Importance of Periodization for Development of Tennis Players

There were more injuries and pull outs in the Australian Open this year than any other slam. With the season having been shortened to give the players more rest, surely there should be less injuries you would think?

Over eagerness and poor preseason periodization planning is causing many ATP and WTA tennis players to arrive to the first Slam of the year already injured and exhausted! I explain you why it happens.

Just this month I turned down working with two WTA professional tennis players ranked inside the top 50 due a disagreement.

Now, I love working with the best, and the one player is certainly an exciting up and coming star for sure, but I won’t compromise on what I strongly believe in.

So, what was the disagreement you ask?

They wanted to start their preseason training already in the first and second weeks of November. After I went through the reasons, previous players mistakes, respecting rest and explaining the disadvantages, they still stuck (and their coaches) to their own plans.

Being a specialist for over 18 years in the field and trainer to 11 Grand Slam winners, you would think that my advice and experience would be taken, when I suggested that it was far too early to start, as they had just barely concluded this season (2 weeks before).

One common thing I see when I am in Australia for the lead up tournaments to the 1st Slam of the year is this:
– Players already taped up like Egyptian mummy’s, falling to pieces physically and looking mentally drained too;
– In fact, there were more injuries and pull outs in the Australian Open this year than any other slam.

Here’s the new dilemma: After years of the players pushing for a longer off season, the ATP and WTA season’s have now been shortened by between 3-5 weeks. However, now what we find, are tennis players starting their preseason training even earlier. Some even throwing in a few exhibitions too.

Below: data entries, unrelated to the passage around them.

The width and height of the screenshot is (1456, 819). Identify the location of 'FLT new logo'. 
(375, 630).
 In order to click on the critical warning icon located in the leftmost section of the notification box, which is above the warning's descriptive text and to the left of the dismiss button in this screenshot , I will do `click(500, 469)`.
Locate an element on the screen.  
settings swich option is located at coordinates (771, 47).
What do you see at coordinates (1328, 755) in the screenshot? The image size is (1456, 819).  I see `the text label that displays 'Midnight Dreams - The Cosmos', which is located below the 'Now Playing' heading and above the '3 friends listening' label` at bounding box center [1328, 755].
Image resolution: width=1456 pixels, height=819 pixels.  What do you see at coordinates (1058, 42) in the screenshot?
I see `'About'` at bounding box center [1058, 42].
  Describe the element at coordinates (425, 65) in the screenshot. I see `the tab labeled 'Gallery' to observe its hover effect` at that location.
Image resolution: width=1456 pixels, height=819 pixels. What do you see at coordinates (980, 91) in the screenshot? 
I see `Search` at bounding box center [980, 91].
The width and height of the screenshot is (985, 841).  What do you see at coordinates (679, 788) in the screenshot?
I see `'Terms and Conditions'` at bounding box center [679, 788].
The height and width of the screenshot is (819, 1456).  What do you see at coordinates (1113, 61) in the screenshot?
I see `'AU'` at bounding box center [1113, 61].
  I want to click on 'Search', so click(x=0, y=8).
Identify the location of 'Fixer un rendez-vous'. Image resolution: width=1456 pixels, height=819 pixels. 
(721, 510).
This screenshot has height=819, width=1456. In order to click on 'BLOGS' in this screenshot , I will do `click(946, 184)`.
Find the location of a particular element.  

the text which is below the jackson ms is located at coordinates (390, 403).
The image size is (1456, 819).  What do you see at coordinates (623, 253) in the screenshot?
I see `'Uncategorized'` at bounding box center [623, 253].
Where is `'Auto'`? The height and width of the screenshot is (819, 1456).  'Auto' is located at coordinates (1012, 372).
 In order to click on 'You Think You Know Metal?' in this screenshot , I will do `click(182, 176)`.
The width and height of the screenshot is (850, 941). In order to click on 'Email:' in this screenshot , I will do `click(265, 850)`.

What we have on our hands is an even bigger issue, but with the same implications – ‘Over training’ instead of ‘Over playing.’

What we also see most of the time, especially from inexperienced trainers and coaches is ‘over zealousness’ – wanting to ‘push it’ harder than the year before thinking that by doing this, it will yield more results. Usually the opposite occurs: Athlete feels great mid December, but come January like a donkey, when it matters most. What we also see occur in these off season activities, is athletes picking up injuries and niggles doing unfamiliar exercises and activities they don’t usually perform in-season.

One thing that really makes me cringe, is trainers taking these tennis players into the gym, (keep in mind the players having been away for extended periods on the road), loading weights on the bars with the goal of getting the player ‘strong’ 4 weeks without gradual progression.

In the past, periodization (planning of an athletes season) hasn’t always been the easiest thing to plan for a tennis player, but one thing that’s pretty cut and dry now, is that we have an off season and a confirmed start date to new season. So no more excuses towards adequate rest and training.

In my experience working with numerous ATP and WTA players, if I’m aiming at having them peak come Australian Open time, they aren’t starting their training until at least 1st week of December. They could start mid November with some off very light off court work, fun stuff like hiking, swimming, biking etc..) but they wouldn’t go near a court or do any tennis specific work.

The ultimate goal is to have them fresh come Australia, physically and mentally. I want them healthy and hungry to go and not the opposite of what we see happening – Tired and carrying injuries or niggles.

In my experience, and probably 90% of the players will agree with me here, the month or period after the Australian trip, is when the players feel most exhausted out of the whole year! And they’re only 4 weeks into the new season – why? Easy, here’s why: Add their preseason training load which is usually tougher than their normal routines on the road, to the long hot Australian trip (matches, more training in between if they lost early between tournaments), that’s already between 8-10 weeks already! – Get my drift?

In the conditioning and sports performance world, when planning a program, we usually break training down to 6 weeks blocks for peaking an athlete. If an athlete has been in intensive training, a breakdown will usually occur by week 6 or 7 (sometimes even sooner if athlete has been not respecting recovery and rest enough). So, if you back date the training from Australian Open time, that means training should only start training around 1st week December.

What we see come Australia time (and I encourage you to keep this piece), is already an injury list getting longer than great wall of china!!

Here’s 5 common mistakes tennis players make:

  1. Too much too soon. They start to soon having not yet fully recovered from previous season.
  2. Don’t respect rest as much as work. They under estimate the physical and mental fatigue factor.
  3. Some players are still carrying injuries from previous season into preseason training.
  4. Some Coaches/trainers getting paid yearly – player feels they need to ‘utilize’ them.
  5. Over zealous and enthusiastic trainers and coaches.

As a Sports Performance Specialist for almost 19 years now, I’ve learnt from my own mistakes in competing professionally as well as working with some of the world’s best.

I always listen and respect athletes, coaches and trainers I work with or come into contact with, but will not always agree. I also won’t buckle or discard my own principles and beliefs to what a player/athlete feels is right in an area that I specialize in, no matter how many slams they might have won.

As coaches, It is our duty to educate and teach the athlete on what is right and what is best for them, but at the end of the day, it’s their choice what to do with that advise.
But sticking to your principles, core values and staying true to yourself is what matters most.